The whole climate of secrecy in which the 1,500 officials involved in the negotiations have been operating has given extra piquancy to these fragmentary leaks and generated a climate of paranoia among critics of the whole TPP process and objectives.
The draft chapter on intellectual property has been pilloried for allegedly giving undue protection to innovations developed by U.S. corporations. Some alarmists have even predicted calamitous repercussions for public health services in TPP member states because of what they claim will be restrictions on the production of generic drugs.
In contrast to too many restrictions seen in the intellectual property document, the draft on the environment is being widely interpreted as not restrictive enough. There are, say critics, far too many loopholes allowing ways out for governments and companies for whom environmental protection comes second to economic imperatives.
All this may now be academic. On January 9, a bill was introduced in the U.S. Senate and House of Representatives that would give the administration of President Barack Obama the authority to strike a TPP deal while preventing Congress from demanding certain provisions be renegotiated. Congress’ role would simply be to turn thumbs up or down on a completed deal.
Already members of Congress are lining up to stick their own conditions on the “fast track” bill.
None of the other 11 countries in the TPP talks is going to sign on the line if Obama does not get fast-track powers. Even if he does – by no means certain with this Congress – the attached conditions may be so unappetizing that the 11 decide smaller clubs would be better. •
TPP opposition grounded more in emotion than reason
Objection to the Trans-Pacific Partnership is as highly charged and emotional in Canada as in any of the 12 countries negotiating this massive free trade deal.
The extent of those objections is neatly summed up in one extended sentence published by the Council of Canadians, an organization, it should be noted, with a hair trigger when perceived threats to sovereignty are sighted.
The TPP “could lead to the dismantling of Canada’s important supply management regimes for dairy, poultry and egg production; the race-to-the-bottom potential in a proposed regulatory harmonization chapter; extreme intellectual-property protections for big drug companies that would limit access to life-saving medicines; investor-state provisions that would allow companies to sue governments over rules to protect the environment; government procurement restrictions and copyright rules that undermine Internet freedom.”
However, the inference that the TPP is a special threat to Canadian sovereignty and is a greater impediment to the freedom of action of the Ottawa and provincial governments than, say, the North American Free Trade Agreement, or the recent Comprehensive Economic and Trade Agreement with the European Union, doesn’t hold water, say supporters of the new pact.
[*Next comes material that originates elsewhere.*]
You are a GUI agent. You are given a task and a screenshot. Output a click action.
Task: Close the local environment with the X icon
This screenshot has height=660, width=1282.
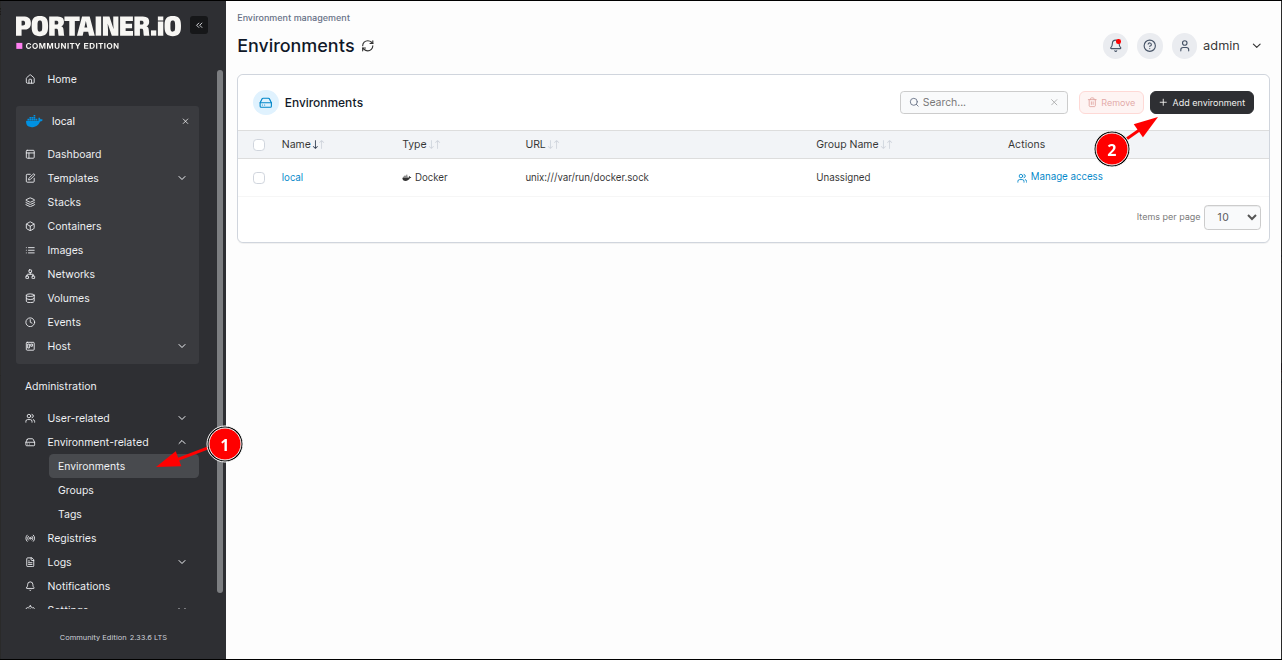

The Ottawa government, echoed by numerous business associations, says the TPP, like NAFTA and the EU CETA, will “deepen Canada’s trade relationships with dynamic and fast-growing markets.”
Writing recently on the online site iPolitics (www.iPolitics.ca), former Ottawa diplomat and Time Warner’s vice-president for Asia Pacific public policy, Hugh Stephens, said there is nothing exceptional in the TPP among free trade agreements.
“The point of trade agreements is that governments agree to limit their powers to legislate in discriminatory ways against foreign entities in return for reciprocal benefits,” Stephens wrote. “At the end of the day, if they don’t want to comply with the obligations they’ve taken on, they have the option of paying the price by losing reciprocal benefits – or withdrawing from the agreement.”